:: TO DO ::
Gather every line of the data below that contains the string "http". Case counts.

:: PROVIDED RECORDS ::

.....

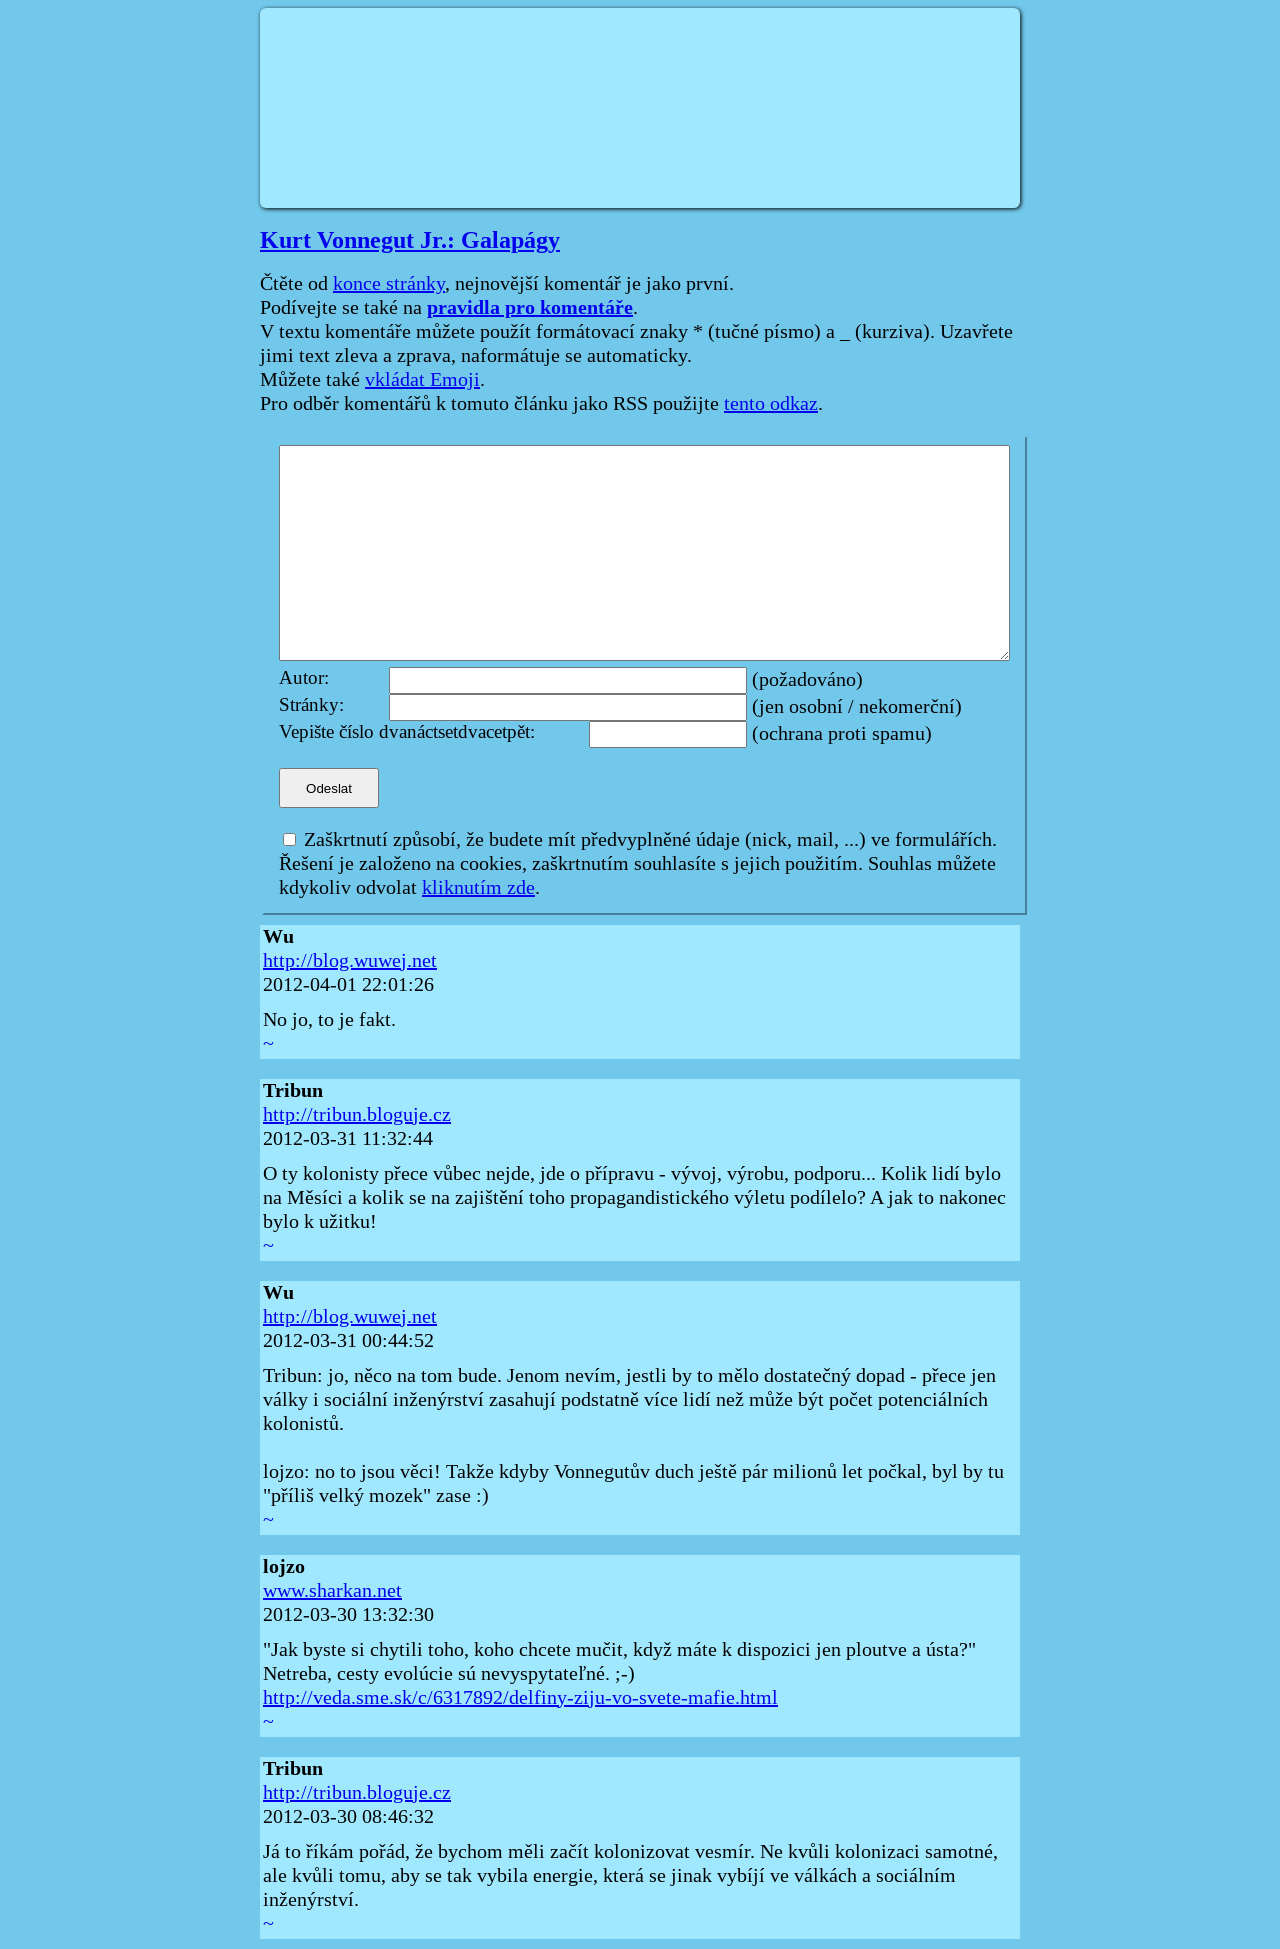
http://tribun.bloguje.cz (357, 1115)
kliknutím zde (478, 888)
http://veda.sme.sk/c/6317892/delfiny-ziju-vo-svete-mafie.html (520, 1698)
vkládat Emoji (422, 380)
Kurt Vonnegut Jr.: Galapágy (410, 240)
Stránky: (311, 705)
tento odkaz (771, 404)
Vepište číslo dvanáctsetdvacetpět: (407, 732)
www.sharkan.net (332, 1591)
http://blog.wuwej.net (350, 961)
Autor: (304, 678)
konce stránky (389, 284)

.....

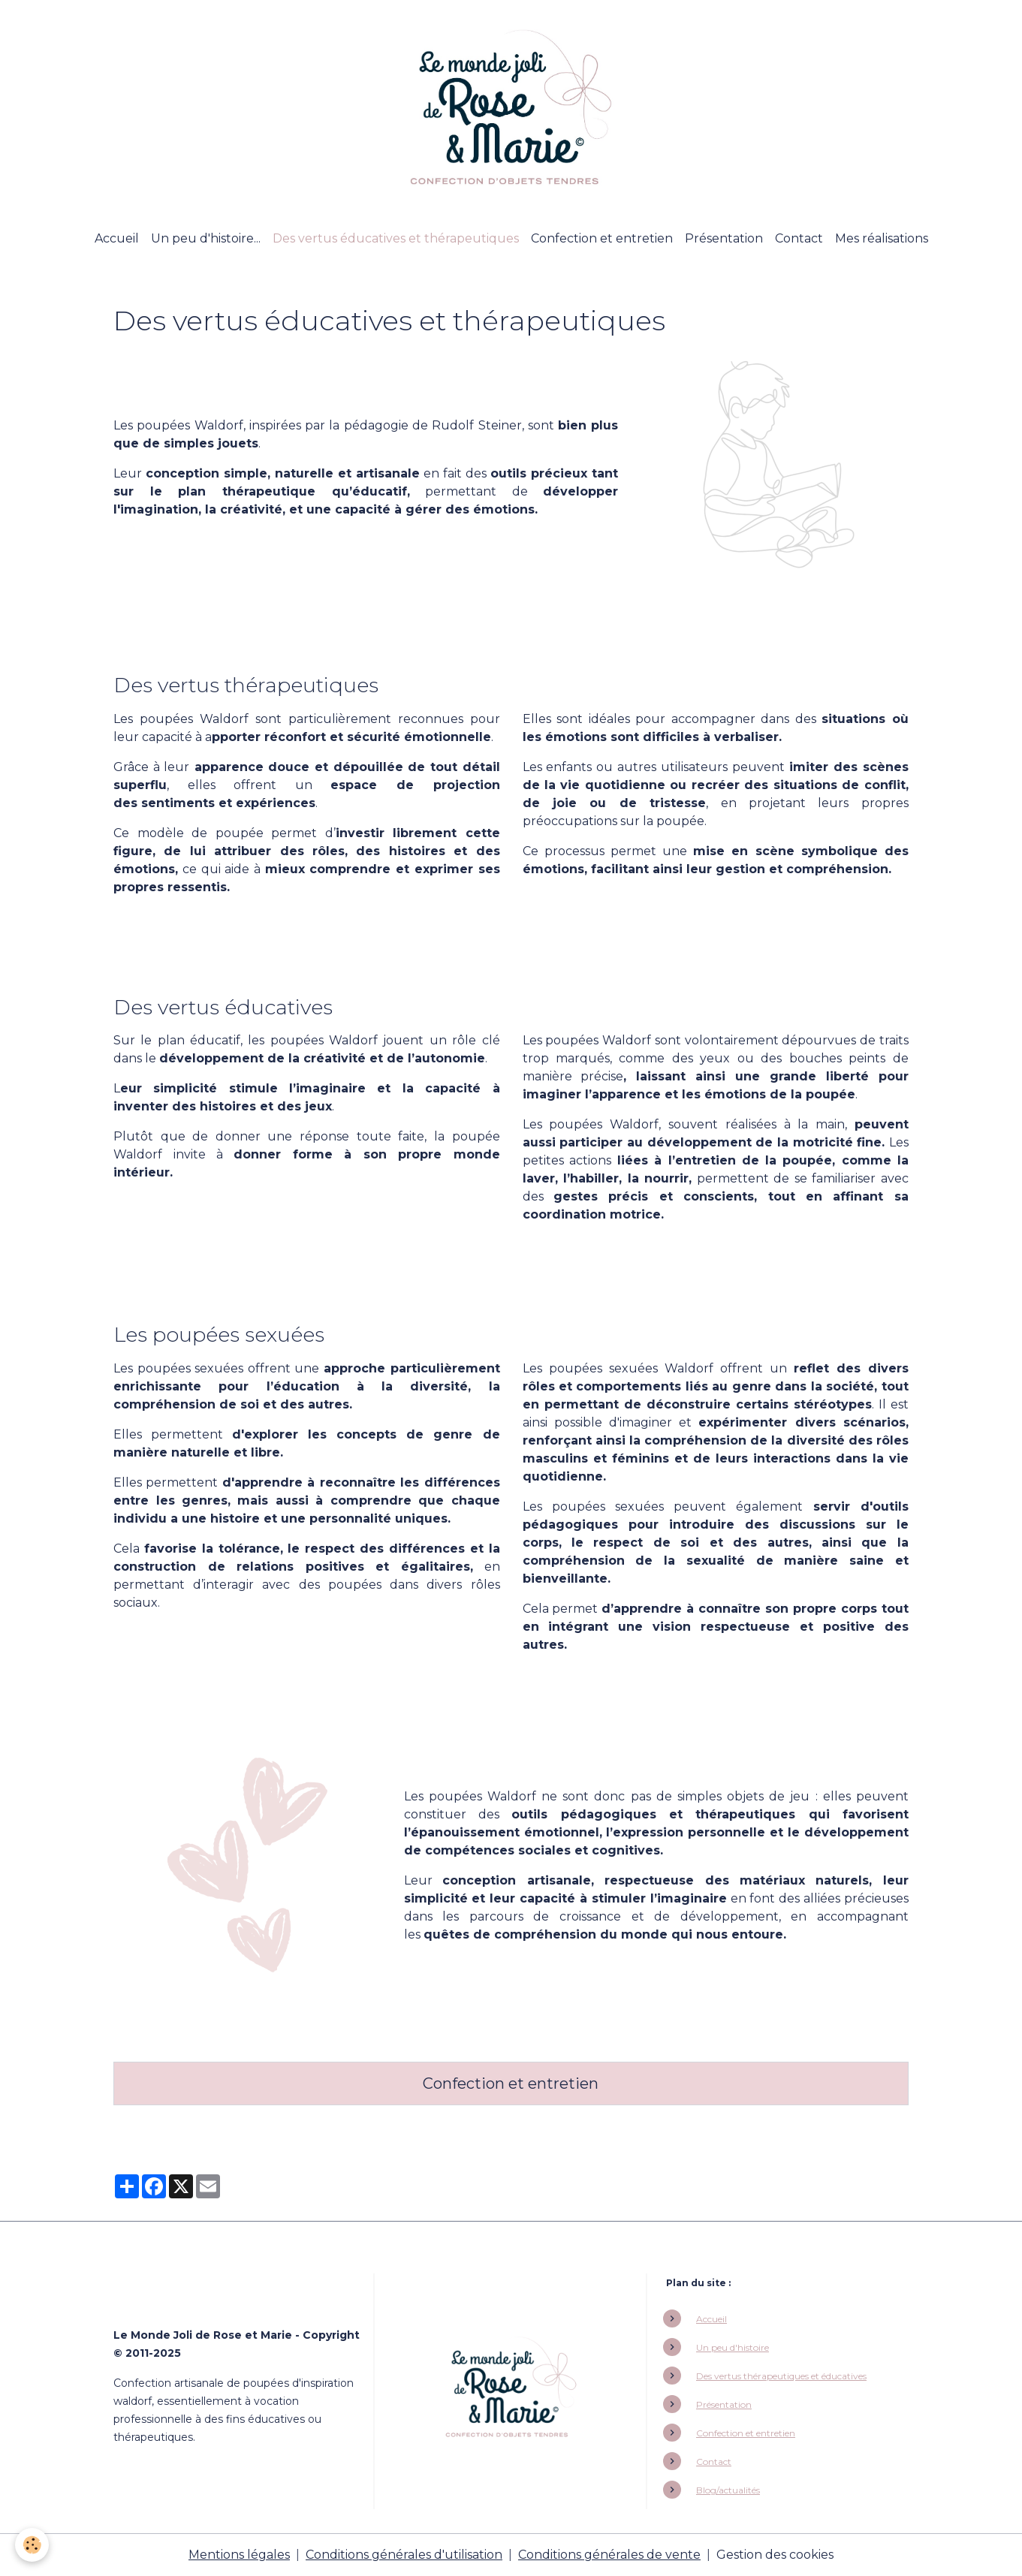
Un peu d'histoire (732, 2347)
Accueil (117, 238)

.....

:: WRITTEN RESPONSE ::
http://tribun.bloguje.cz (357, 1115)
http://veda.sme.sk/c/6317892/delfiny-ziju-vo-svete-mafie.html (520, 1698)
http://blog.wuwej.net (350, 961)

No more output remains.